One other slight but disturbing error is the ensign that EuroModel decided to use for the ship. It shows the French Republic Tricolor flag of red, white, and blue instead of the all-white one of the Bourbon era. The Tricolor was not used until after the beginning of the French Revolution, adopted in 1794. This is akin to portraying a colonial New England regiment during the French and Indian War carrying the Stars and Stripes into battle while Betsy Ross was only two years old. In EuroModel’s own ad copy they note la Renommée was broken up in 1771, twenty-three years before the Tricolor was used.
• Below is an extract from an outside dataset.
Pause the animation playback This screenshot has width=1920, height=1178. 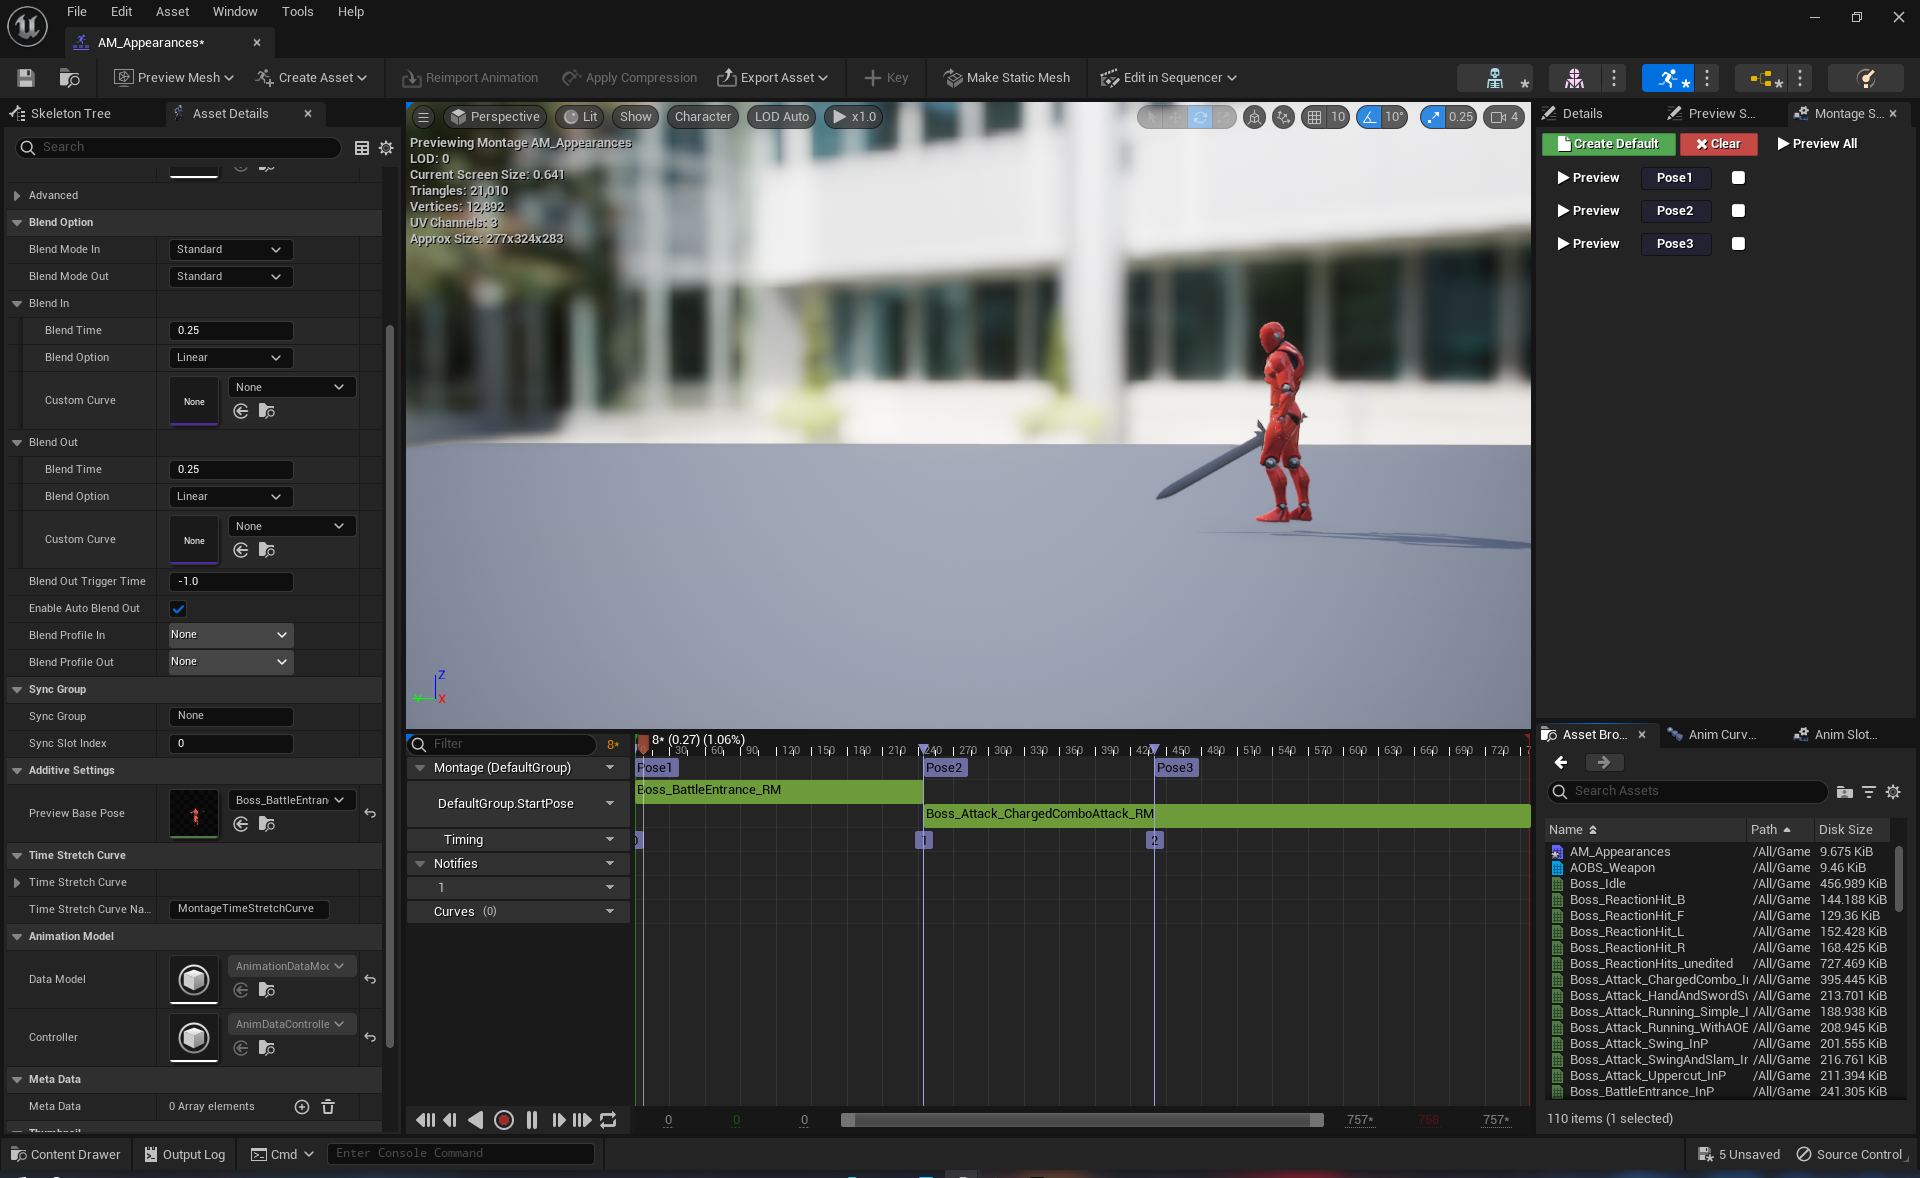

How do they justify such obvious negligence in accurate detailing?
There is no doubt that EuroModel did a reasonable amount of research before producing the model. But when the discrepancies were revealed, EuroModel should have dug further to discover the actual name of the ship they were selling, corrected the errors, and settled the issue. As it stands now there are a lot of scale model ship builders out there rightfully proud of their model, but it’s not really la Renommée.